Regulatory failures and telecommunications market consolidation have left most Americans with few options when it comes to a high-speed Internet access connection at home. There is a lack of market pressure to keep prices low or encourage the investment needed to expand networks, or to upgrade them for higher speeds or better service. This has exacerbated our digital divide. And while Comcast’s highly publicized Internet Essentials program is supposed to address this problem, a deeper look shows that it is more effective as a customer acquisition program for Comcast than anything else.
The digital divide is an equity issue, an education issue, and an economic issue. Over 100 million Americans, about one-third of us, don’t subscribe to fixed high-speed Internet access at home. For many, the problem is price. Internet adoption rates for American households are lower, on average, in counties with the lowest median household income and outside of urban areas.

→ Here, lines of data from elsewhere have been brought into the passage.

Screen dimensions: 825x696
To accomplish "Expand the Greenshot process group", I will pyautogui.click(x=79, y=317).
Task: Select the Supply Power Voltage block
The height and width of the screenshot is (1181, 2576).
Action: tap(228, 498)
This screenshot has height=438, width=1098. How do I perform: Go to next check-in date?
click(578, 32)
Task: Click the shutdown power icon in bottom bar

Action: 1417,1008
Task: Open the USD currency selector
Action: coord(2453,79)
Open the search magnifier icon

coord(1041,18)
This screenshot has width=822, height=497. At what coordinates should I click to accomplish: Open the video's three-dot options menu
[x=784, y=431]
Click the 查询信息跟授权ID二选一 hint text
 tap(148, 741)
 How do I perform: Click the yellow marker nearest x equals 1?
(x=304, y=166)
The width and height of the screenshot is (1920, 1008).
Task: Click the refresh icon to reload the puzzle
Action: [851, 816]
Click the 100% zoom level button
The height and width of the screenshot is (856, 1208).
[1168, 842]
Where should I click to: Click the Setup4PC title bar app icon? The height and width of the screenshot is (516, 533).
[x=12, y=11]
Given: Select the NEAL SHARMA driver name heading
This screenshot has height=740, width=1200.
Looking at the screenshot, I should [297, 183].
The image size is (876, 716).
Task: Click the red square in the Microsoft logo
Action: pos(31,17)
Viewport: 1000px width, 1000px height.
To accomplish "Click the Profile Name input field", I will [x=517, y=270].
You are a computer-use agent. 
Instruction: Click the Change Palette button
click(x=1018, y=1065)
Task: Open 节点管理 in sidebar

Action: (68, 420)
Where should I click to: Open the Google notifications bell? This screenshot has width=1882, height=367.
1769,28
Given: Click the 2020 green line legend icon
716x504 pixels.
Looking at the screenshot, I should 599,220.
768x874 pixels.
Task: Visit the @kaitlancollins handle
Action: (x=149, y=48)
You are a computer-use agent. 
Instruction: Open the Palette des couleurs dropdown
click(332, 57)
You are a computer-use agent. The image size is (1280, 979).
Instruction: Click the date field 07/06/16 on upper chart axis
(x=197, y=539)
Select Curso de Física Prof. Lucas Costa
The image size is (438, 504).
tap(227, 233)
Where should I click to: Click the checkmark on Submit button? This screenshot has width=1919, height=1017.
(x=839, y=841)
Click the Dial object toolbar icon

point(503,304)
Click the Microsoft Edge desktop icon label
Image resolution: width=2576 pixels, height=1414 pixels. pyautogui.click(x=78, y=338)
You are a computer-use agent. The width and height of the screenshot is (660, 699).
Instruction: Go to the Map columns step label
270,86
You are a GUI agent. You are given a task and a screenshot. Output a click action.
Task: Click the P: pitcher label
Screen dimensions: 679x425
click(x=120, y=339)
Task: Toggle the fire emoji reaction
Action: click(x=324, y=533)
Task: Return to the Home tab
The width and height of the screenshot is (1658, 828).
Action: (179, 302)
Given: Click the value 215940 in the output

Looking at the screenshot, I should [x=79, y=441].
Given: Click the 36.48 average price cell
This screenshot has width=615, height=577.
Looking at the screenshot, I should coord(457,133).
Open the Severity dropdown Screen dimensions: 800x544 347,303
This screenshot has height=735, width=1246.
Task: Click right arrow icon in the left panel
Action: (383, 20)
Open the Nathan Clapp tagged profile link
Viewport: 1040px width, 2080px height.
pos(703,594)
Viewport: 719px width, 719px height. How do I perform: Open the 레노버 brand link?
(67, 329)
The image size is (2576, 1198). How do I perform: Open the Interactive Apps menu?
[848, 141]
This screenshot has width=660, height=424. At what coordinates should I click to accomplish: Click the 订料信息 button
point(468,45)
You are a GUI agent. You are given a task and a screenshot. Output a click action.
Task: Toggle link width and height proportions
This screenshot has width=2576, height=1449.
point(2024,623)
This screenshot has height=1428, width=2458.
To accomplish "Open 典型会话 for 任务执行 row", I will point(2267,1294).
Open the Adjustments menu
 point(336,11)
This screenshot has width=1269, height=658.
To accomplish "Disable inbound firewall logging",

Some have no options at all: 19 million Americans (6 percent of the population) cannot buy a connection where they live at any price.
How can children with no Internet connection at home compete with peers who are lucky enough to live in households that can afford access? There are more online educational opportunities than ever before, but a good Internet connection is needed to take advantage of many of them. Which kid will be able to learn to program, work with online tutors, rip through Khan Academy lessons, or participate in a Massive Open Online Course (MOOC)? Students with home access to the Internet are 8 percent more likely to graduate. And the divide doesn’t disappear once they’ve graduated: Eighty percent of Fortune 500 companies require that job applications be submitted online. Can we afford to leave a third of Americans out of the new economy?
Against this backdrop, the public relations department at Comcast has been hard at work over the past 16 months, talking about the successes of the Comcast “Internet Essentials” program, which has been credited with providing 150,000 low-income households with a $9.95-per-month “high-speed” Internet connection. To be eligible for the program, a household must include a student who currently receives a “free” or “reduced price” lunch through the Department of Agriculture’s National School Lunch Program (NSLP), live in an area where Comcast currently offers Internet access, have not subscribed to Comcast Internet access within the last 90 days, and not have an overdue Comcast bill or unreturned equipment.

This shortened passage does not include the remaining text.